Diagram below shows the diagram of the genotype_bims template along with the other templates where the columns in genotype_bims should match. Accession can match either accession in accession_bims or progeny_name in probeny_bims.

SSR_Genotype_BIMS_Template.drawio.png

 

Image Templates

Image Templates sook

Image Templates

There are four templates where the metadata for image files can be entered depending on the types of images. Types of images are explained in 'Importing Image Data' page. These templates need to be loaded before the actual zipped image files are loaded. If the image files are sent by BrAPI from Field Book app, the templates do not need to be loaded. Details of the columns for each of the templates can be found in Data Import-Excel Data Templates-Template list.
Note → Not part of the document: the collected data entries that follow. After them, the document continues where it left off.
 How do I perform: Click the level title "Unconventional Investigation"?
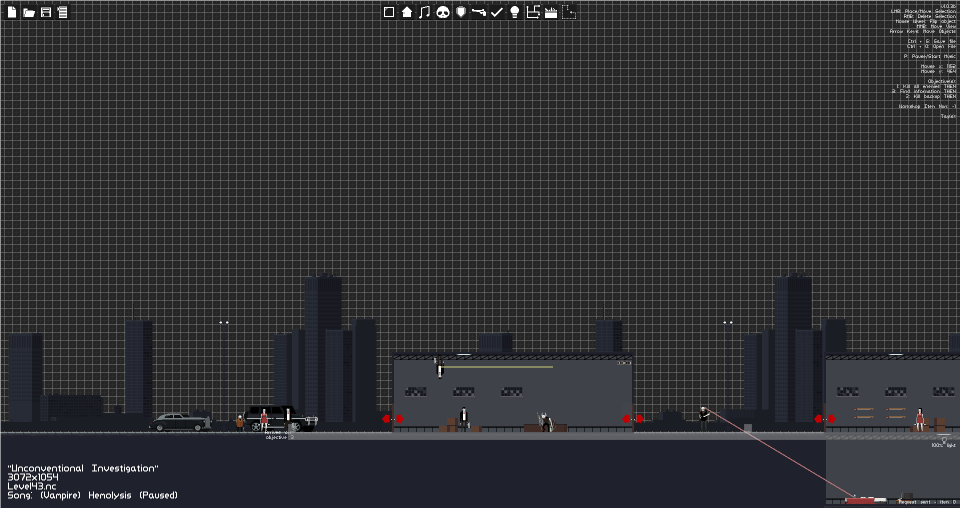point(83,468)
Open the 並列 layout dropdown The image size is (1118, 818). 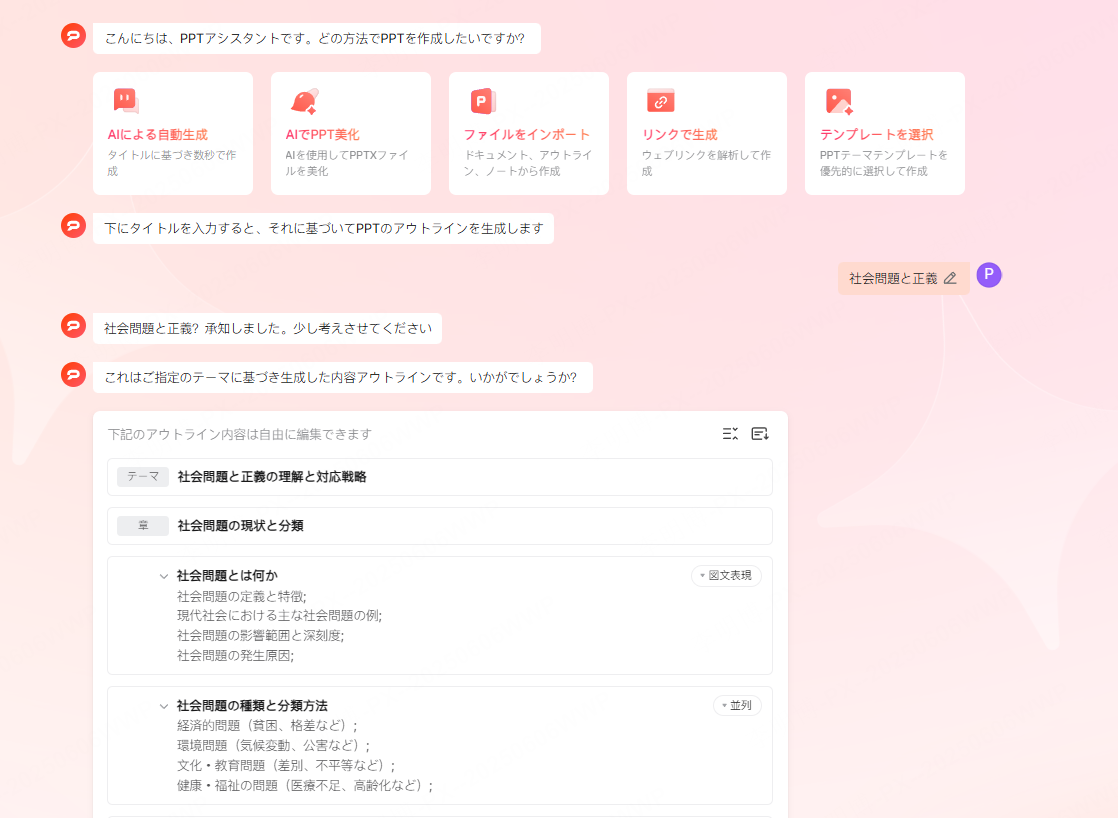[x=737, y=706]
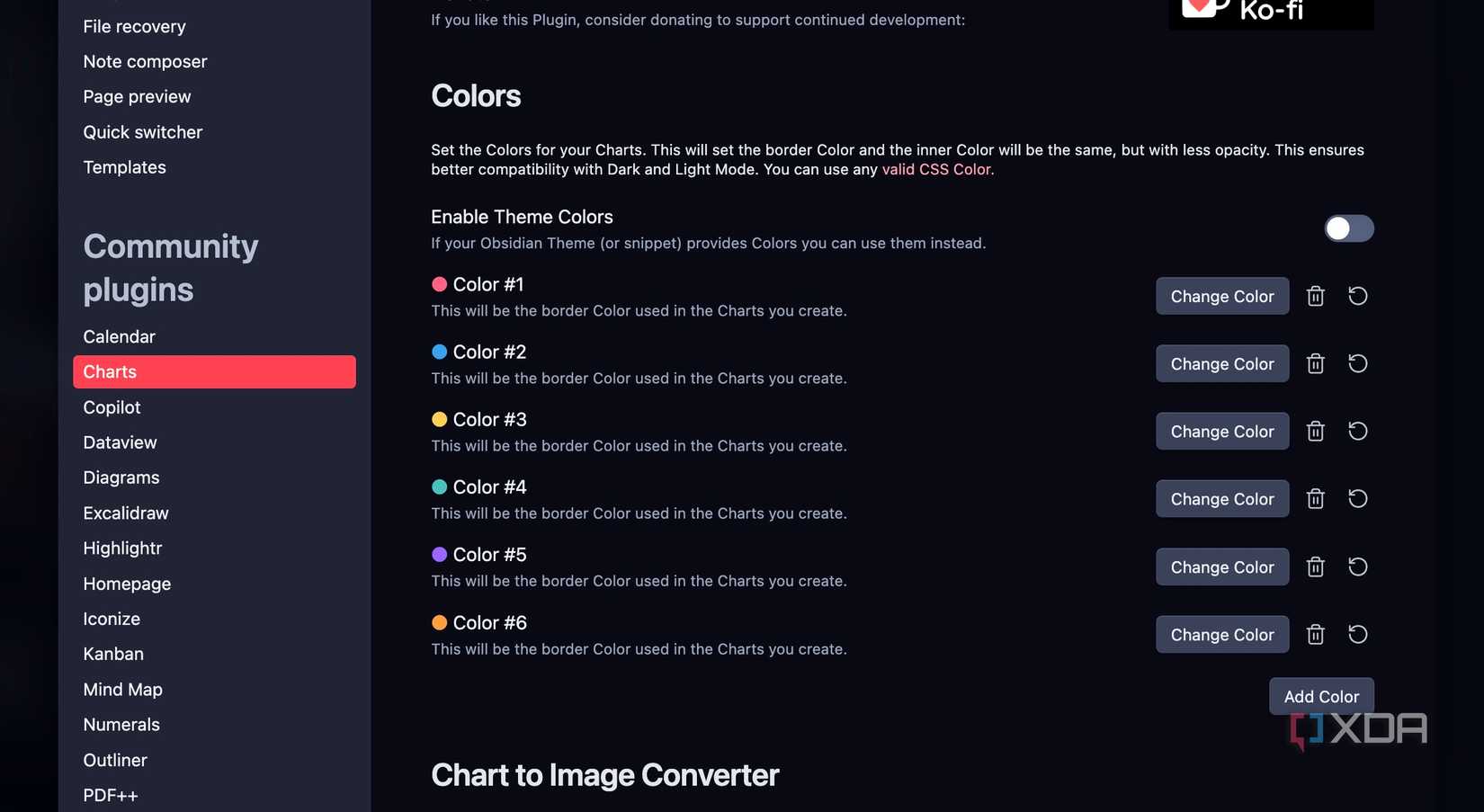Delete Color #1 using its trash icon
Viewport: 1484px width, 812px height.
tap(1315, 295)
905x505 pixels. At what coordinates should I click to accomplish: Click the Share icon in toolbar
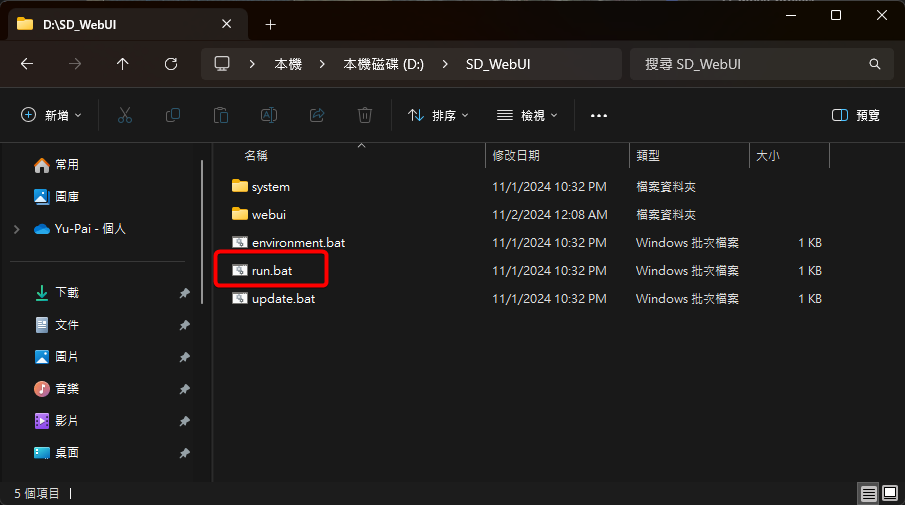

Just click 'view' in Details column of the table.

  1. sample_image_bims
  2. accession_image_bims
  3. descriptor_image_bims
  4. marker_image_bims

Marker template

Marker template sook

Marker template

The marker_bims template is used to enter marker data. Data for markers of any type can be entered.

Below are descriptions for each of the columns in marker_bims. Columns with * are required.

  • dataset_name: name of the genotyping dataset. It should match a 'dataset_name' column entry in the dataset_bims template. This is used only when users need to keep the record of the dataset name for which a particular marker name was used.
  • * marker_name: name of the marker.
  • * marker_type: marker type such as SSR and SNP. 
  • * genus: The genus name of the organism from which the marker was developed.
  • * species: The species name of the organism from which the marker was developed. Enter 'sp.' to represent one unknown species, 'spp.' to represent multiple unknown species.
  • Alias: other names used for the marker. Multiple aliases, separated by a semicolon (;), can be added.
  • SS_ID: the submitted SNPs (SS) number given by NCBI.
  • RS_ID: the refSNP (RS) number given by NCBI.
  • comments: Any comments about the marker.
  • ##property_name: user specified custom columns that should have ## as a prefix. It should match an entry in propery_bims with the type specified as marker
  • ###property_name: custom properties that are associated with markers in the specific dataset can be entered by three pound signs (###)  

Match marker template

Match marker template sook

Match marker template

The match_marker_bims template is used to merge marker information in the community database and the private database in BIMS. Users can enter the marker names in the community database and the matching marker names in their BIMS program to access other information on the markers such as genome positions and primer sequences stored in the community database.

Below are descriptions for each of the columns in match_marker_bims. Columns with * are required.

  • * BIMS: Marker name in BIMS.
  • * Chado: Marker name in Chado (community database).